## What this task involves
As the answer, give every line of the records that includes the word "Toggle".

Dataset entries
● ● ● ● ● ● ●
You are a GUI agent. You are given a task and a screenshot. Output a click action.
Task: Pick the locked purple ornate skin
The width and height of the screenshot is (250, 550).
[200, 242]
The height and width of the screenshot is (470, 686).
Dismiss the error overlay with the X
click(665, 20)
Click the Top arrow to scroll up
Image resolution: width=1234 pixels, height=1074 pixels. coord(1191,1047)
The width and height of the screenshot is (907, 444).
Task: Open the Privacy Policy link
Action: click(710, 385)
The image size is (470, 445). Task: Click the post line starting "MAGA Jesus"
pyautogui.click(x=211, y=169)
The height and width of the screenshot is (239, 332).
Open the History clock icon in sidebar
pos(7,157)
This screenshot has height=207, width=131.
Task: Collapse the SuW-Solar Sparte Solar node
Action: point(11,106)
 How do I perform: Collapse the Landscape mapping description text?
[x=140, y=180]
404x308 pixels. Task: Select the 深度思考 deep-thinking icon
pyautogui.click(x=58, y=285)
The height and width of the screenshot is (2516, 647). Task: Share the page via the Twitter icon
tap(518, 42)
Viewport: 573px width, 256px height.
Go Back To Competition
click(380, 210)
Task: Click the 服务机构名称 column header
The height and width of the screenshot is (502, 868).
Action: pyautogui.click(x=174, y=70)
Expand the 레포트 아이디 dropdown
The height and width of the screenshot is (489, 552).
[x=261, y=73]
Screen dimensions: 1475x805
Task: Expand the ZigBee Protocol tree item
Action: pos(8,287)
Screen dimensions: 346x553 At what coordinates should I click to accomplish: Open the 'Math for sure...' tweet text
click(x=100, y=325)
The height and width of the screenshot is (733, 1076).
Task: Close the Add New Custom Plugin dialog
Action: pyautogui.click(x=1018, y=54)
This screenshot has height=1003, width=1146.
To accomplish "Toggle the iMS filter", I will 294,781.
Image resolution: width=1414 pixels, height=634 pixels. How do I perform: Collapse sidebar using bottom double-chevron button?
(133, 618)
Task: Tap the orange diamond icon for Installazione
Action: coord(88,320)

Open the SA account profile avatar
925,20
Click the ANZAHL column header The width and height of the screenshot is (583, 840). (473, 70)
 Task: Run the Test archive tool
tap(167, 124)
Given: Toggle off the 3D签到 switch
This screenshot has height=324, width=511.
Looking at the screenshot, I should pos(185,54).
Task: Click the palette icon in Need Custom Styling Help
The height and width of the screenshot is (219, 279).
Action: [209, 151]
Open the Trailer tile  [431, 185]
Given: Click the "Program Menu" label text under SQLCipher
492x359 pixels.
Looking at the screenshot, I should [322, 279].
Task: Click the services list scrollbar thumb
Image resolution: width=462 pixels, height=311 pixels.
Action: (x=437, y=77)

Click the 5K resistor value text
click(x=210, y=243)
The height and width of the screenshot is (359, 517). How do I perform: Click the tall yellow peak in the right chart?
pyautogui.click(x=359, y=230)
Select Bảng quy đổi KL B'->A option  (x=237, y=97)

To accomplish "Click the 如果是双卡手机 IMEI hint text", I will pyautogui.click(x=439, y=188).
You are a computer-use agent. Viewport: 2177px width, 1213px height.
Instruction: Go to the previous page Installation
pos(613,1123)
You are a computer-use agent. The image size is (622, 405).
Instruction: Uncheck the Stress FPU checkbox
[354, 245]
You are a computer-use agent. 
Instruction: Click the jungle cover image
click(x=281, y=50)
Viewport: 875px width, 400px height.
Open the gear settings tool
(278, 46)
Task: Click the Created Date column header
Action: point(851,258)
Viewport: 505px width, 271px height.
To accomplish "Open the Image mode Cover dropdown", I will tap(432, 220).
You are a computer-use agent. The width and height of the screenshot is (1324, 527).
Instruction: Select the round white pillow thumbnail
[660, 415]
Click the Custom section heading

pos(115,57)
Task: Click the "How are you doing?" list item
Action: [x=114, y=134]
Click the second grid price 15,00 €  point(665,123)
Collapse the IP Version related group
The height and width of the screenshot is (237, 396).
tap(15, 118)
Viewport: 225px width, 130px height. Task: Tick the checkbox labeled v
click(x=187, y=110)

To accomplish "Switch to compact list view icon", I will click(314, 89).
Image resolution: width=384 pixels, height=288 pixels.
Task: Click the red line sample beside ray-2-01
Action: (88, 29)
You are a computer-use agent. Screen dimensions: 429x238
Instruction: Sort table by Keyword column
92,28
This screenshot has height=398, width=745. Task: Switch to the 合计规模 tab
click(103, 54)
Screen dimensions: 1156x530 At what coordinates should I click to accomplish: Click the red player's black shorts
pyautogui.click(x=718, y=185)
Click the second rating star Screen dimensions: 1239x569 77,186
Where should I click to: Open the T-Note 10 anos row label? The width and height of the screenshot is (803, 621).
● ● ● ● ● ● ●
## Answer box
To accomplish "Toggle the iMS filter", I will 294,781.
Given: Toggle off the 3D签到 switch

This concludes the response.